He Gives Himself
Tuesday After the Epiphany of our Lord
8 January 2019
I have a Baptist pastor friend, who baptized his own children at a younger and younger age. The first child he baptized at 13, the second at 7, the third at 4. Noting that he kept baptizing his children progressively younger, I quipped that all he needed was one more child and he would have become a Lutheran! My Baptist friend laughed at that.
Luther believed that baptism was a divine act that gave the very faith it solicited, even from infants. His basis for this belief was texts of Scripture, not opinion, feeling, experience or any other uncertain source of faith.
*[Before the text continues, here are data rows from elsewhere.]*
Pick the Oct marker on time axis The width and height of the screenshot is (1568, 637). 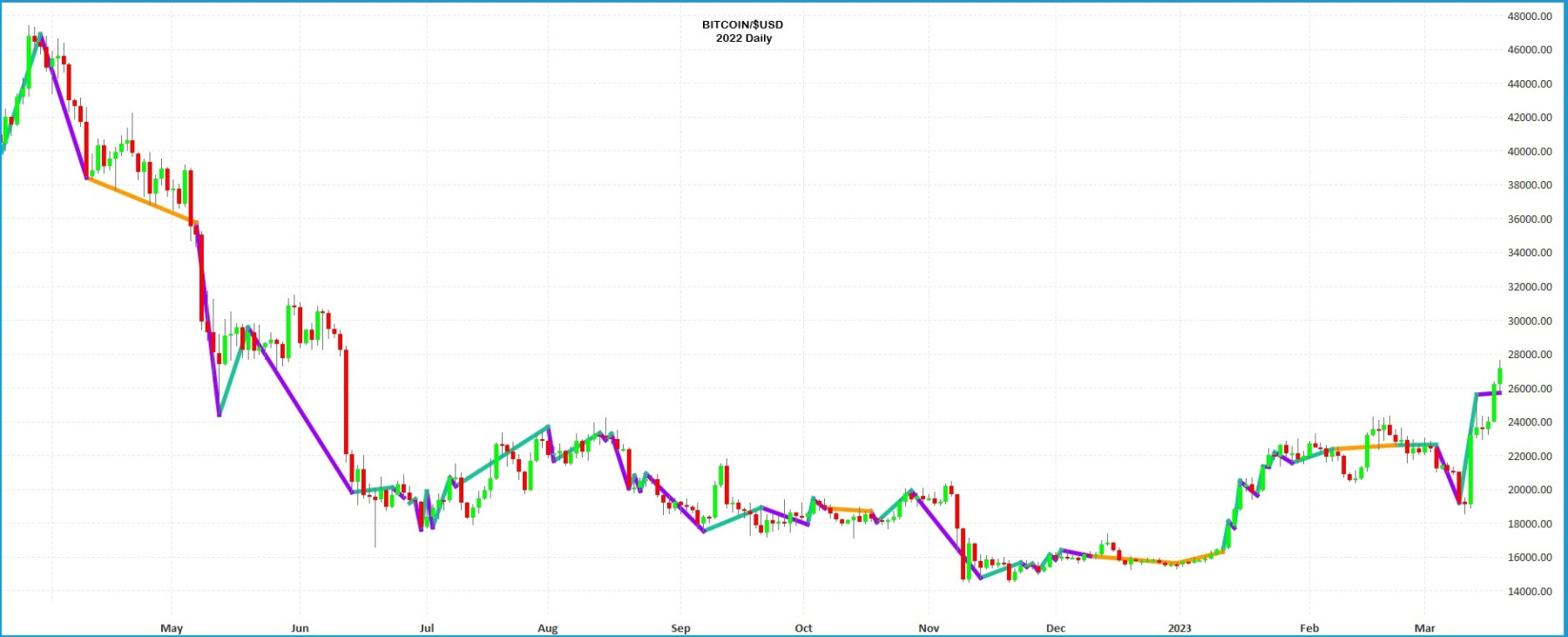click(803, 628)
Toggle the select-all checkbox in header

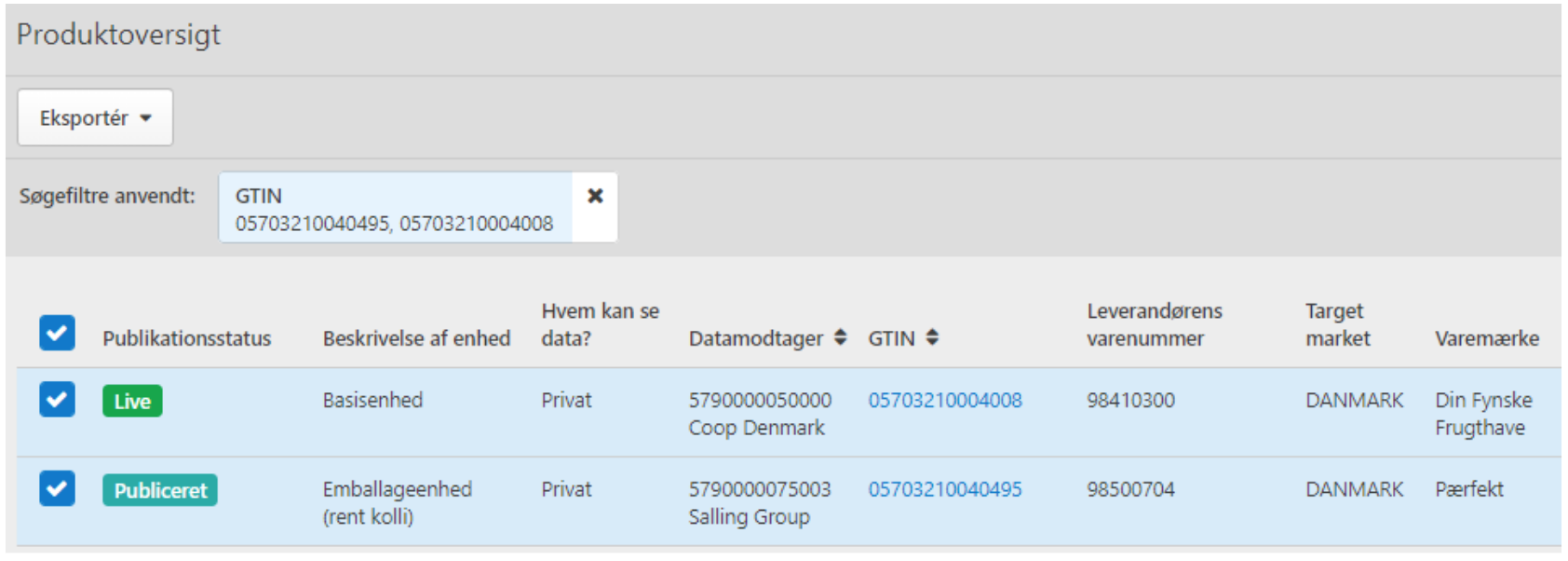(57, 333)
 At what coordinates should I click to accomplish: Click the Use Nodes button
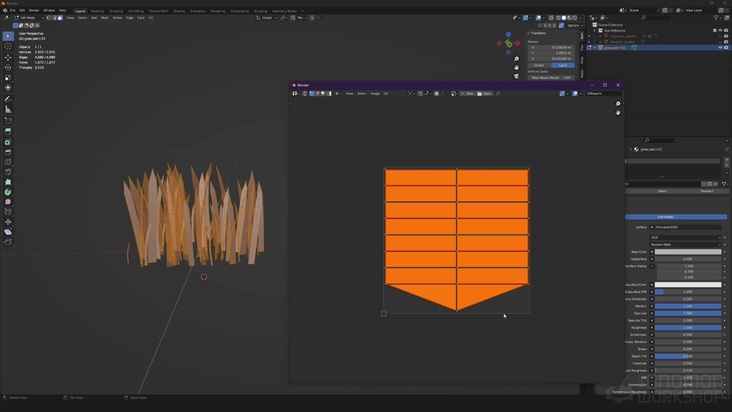[x=665, y=216]
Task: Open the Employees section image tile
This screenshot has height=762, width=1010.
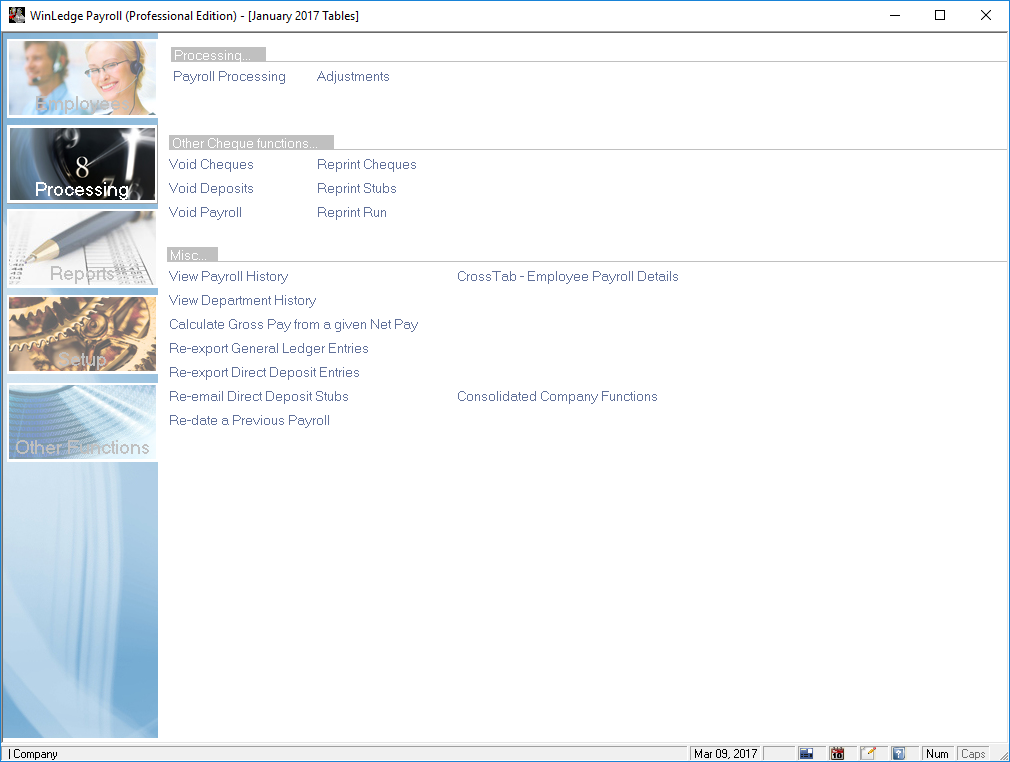Action: (82, 78)
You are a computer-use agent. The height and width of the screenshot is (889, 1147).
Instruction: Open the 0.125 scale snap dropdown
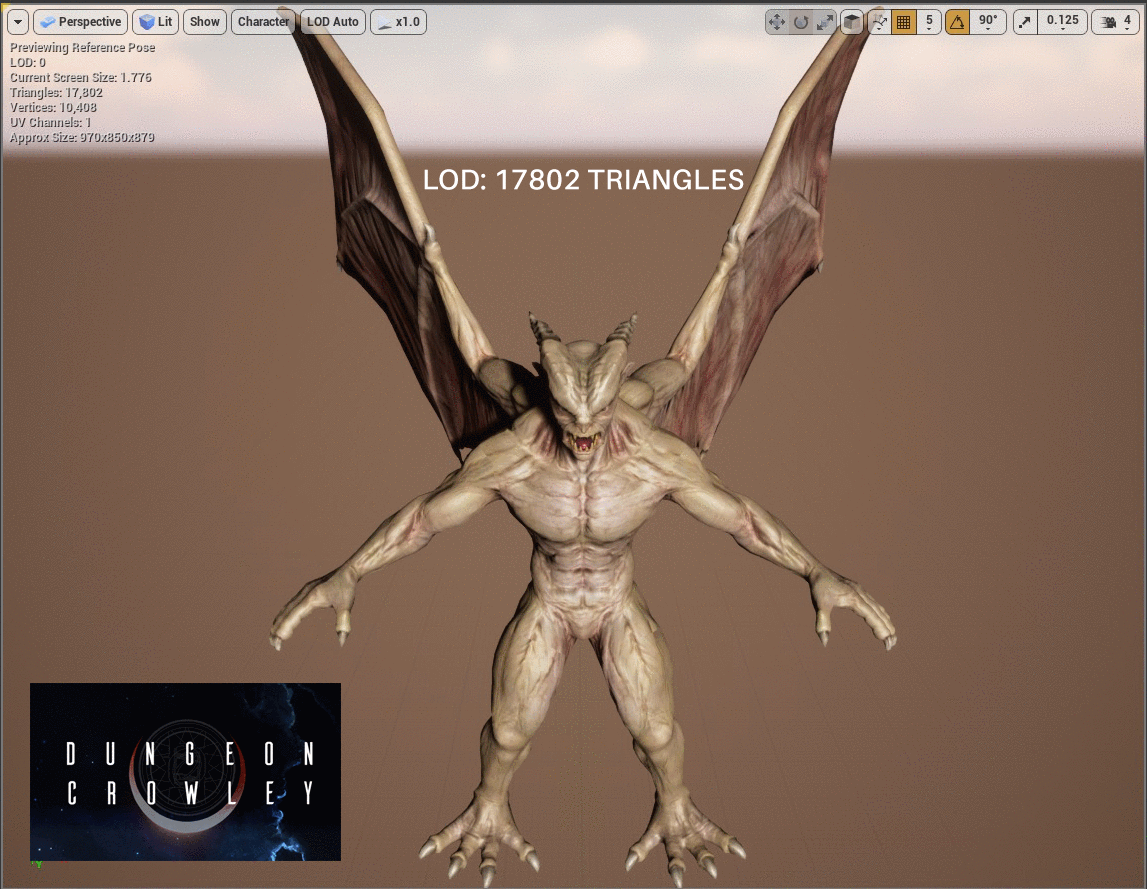click(1062, 22)
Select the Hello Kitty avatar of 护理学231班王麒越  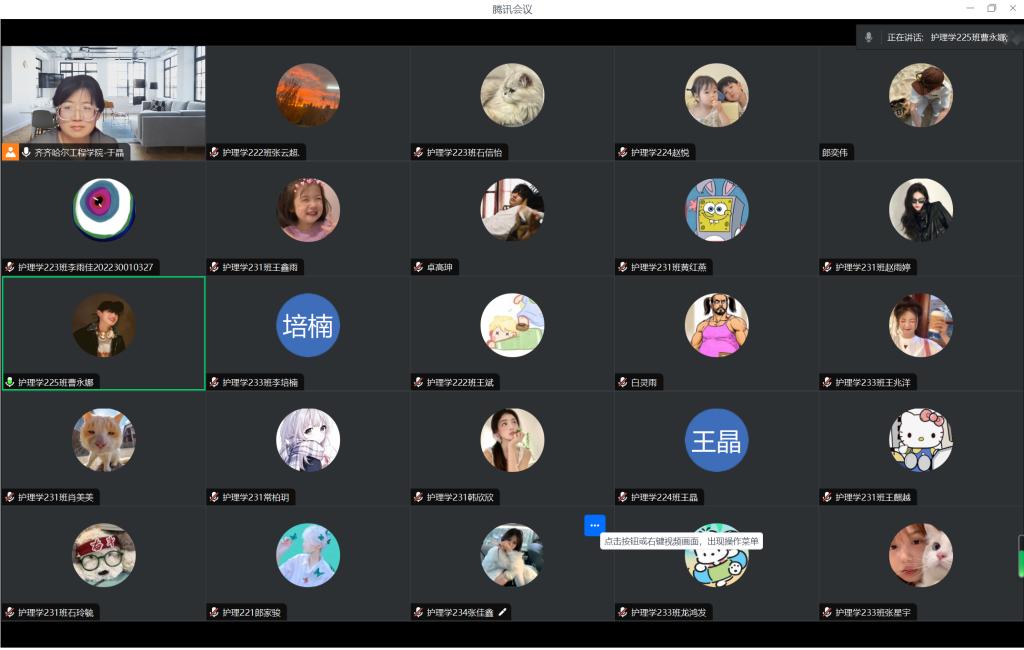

We cannot know what is in anyone's heart, neither an adult nor an infant, but we can know what God says about inviting little children (Mk 10:13-16) and the faith of the "little ones" (Mt 18:6). No texts can be found that forbid baptism to infants. Rather the Bible compares all faith to infant faith; faith is always child-like and therefore a child's faith in the case of infants. How powerful these simple words of God are! Christ Himself undergoes baptism, which gives us a glimpse as to its importance to us. What he permits to be done to Him, indeed demands to be done to Him, we should extol and look forward to giving to our children and using ourselves in the daily life of repentance and contrition.
Christ's baptism fills our baptism with its worth. The apostolic promise is that there is but "one baptism" (Eph 4:5). And if that is so, then we share with Christ in His baptism. Christ's baptism becomes our baptism into Christ. John the Baptist testified of him who receive this baptism: "Then John gave this testimony: 'I saw the Spirit come down from heaven as a dove and remain on him. I would not have known him, except that the one who sent me to baptize with water told me, "The man on whom you see the Spirit come down and remain is he who will baptize with the Holy Spirit." I have seen and I testify that this is the Son of God.'" (Jn 1:32-34).
As we hover over the font of life watching our infant being baptized, we see nothing but the water connected with God's Word. But Christ is in it through that Word. He promises. He stakes His triune and His reputation as a saving God name on it. What would cause Him to go back on such a well-sealed promise? How could He abandon those whom He has adopted and given such an exalted name? He cannot deny Himself; which is what He gives us in baptism.

Rev. Dr. Scott R. Murray
Memorial Lutheran Church

   Martin Luther
"Since Baptism is a divine act in which God Himself participates and since it is attended by the three exalted Persons of the Godhead, it must be prized and honored. One must agree that Baptism was not invented by any man but was instituted by God. It is not plain water but has God's Word in it and with it; and this transforms such water into a soul bath and into a bath of rejuvenation. Furthermore, we must maintain that a baptism is a proper and valid baptism even if the person baptized is unbelieving and ungodly. For is it conceivable that God would be faithless because of my faithlessness? (Rm 3:3). Those impious knaves surely don't know themselves whether the people whom they re-baptize really believe. We do know that our little children believe; for regarding them we have a trustworthy declaration of Christ: 'Let the children come to Me, do not hinder them; for to such belongs the kingdom of God' (Mk 10:14). They cannot adduce such a statement for those whom they re-baptize. 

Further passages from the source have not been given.